## WORK ITEM
Find the line containing "This screenshot has width=1456, height=819.". Retype it and every line after it through the end of the entries, exactly as written, with nothing added.

-- DATA follows --

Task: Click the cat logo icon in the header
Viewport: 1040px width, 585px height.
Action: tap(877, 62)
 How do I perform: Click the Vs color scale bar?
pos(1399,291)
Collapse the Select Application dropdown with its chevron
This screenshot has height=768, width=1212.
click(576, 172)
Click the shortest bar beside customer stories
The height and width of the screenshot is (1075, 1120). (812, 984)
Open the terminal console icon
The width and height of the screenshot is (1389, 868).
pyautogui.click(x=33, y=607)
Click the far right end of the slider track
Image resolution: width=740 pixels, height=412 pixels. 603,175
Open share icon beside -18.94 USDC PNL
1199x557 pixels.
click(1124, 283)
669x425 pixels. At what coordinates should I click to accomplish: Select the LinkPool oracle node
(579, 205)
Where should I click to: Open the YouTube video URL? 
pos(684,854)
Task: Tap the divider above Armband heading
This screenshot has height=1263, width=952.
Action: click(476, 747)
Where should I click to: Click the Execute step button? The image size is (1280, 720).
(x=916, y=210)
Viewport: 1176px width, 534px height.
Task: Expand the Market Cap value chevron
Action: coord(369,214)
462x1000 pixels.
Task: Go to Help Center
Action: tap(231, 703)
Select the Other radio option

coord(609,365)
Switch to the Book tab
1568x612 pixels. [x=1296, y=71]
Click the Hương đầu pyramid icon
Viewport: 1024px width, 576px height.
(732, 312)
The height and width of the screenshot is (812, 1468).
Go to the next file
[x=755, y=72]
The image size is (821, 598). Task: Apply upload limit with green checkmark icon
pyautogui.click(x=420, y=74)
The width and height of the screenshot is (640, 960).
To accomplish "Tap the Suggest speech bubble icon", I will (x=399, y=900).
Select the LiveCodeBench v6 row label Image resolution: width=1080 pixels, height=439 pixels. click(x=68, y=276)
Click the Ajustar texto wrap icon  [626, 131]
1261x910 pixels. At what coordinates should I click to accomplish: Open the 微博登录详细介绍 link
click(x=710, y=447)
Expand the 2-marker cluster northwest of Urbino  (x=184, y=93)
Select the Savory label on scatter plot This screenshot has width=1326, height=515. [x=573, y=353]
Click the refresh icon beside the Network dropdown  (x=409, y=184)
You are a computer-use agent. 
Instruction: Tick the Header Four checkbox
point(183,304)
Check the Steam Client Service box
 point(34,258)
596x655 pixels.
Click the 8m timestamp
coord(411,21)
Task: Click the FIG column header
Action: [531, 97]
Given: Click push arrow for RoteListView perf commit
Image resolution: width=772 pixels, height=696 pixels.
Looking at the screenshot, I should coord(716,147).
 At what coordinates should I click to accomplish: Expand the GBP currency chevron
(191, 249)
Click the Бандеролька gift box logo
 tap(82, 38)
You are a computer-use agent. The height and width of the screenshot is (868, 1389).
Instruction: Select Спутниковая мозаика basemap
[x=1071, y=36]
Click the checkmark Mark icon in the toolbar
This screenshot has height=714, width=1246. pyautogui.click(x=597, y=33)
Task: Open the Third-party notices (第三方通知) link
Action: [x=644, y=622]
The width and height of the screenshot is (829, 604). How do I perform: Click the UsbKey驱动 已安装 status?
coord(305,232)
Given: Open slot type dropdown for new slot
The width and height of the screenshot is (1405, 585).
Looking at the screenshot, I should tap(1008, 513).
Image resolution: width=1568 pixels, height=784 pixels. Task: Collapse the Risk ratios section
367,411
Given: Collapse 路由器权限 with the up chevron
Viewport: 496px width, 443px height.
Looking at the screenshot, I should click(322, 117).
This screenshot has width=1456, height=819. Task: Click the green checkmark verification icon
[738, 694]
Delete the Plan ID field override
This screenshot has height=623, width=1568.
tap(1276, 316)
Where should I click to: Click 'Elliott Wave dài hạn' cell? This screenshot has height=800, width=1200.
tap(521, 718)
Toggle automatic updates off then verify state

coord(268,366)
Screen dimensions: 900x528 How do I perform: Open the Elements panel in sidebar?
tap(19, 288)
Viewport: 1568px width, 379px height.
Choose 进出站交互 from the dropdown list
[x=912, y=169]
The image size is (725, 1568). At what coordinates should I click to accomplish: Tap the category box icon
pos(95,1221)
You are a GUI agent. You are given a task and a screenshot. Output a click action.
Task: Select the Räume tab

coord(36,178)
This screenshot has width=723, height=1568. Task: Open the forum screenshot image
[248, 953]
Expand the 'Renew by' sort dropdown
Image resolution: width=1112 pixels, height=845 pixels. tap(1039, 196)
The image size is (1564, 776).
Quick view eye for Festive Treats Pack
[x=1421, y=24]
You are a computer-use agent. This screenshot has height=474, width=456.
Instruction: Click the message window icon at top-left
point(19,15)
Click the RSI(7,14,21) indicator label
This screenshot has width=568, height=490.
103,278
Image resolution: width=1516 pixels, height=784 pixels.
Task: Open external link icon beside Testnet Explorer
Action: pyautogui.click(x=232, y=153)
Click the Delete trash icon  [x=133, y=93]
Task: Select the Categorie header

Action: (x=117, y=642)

-- DATA concluded --

## RESPONSE AREA
This screenshot has width=1456, height=819. Task: Click the green checkmark verification icon
[738, 694]
Delete the Plan ID field override
This screenshot has height=623, width=1568.
tap(1276, 316)
Where should I click to: Click 'Elliott Wave dài hạn' cell? This screenshot has height=800, width=1200.
tap(521, 718)
Toggle automatic updates off then verify state

coord(268,366)
Screen dimensions: 900x528 How do I perform: Open the Elements panel in sidebar?
tap(19, 288)
Viewport: 1568px width, 379px height.
Choose 进出站交互 from the dropdown list
[x=912, y=169]
The image size is (725, 1568). At what coordinates should I click to accomplish: Tap the category box icon
pos(95,1221)
You are a GUI agent. You are given a task and a screenshot. Output a click action.
Task: Select the Räume tab

coord(36,178)
This screenshot has width=723, height=1568. Task: Open the forum screenshot image
[248, 953]
Expand the 'Renew by' sort dropdown
Image resolution: width=1112 pixels, height=845 pixels. tap(1039, 196)
The image size is (1564, 776).
Quick view eye for Festive Treats Pack
[x=1421, y=24]
You are a computer-use agent. This screenshot has height=474, width=456.
Instruction: Click the message window icon at top-left
point(19,15)
Click the RSI(7,14,21) indicator label
This screenshot has width=568, height=490.
103,278
Image resolution: width=1516 pixels, height=784 pixels.
Task: Open external link icon beside Testnet Explorer
Action: pyautogui.click(x=232, y=153)
Click the Delete trash icon  [x=133, y=93]
Task: Select the Categorie header

Action: (x=117, y=642)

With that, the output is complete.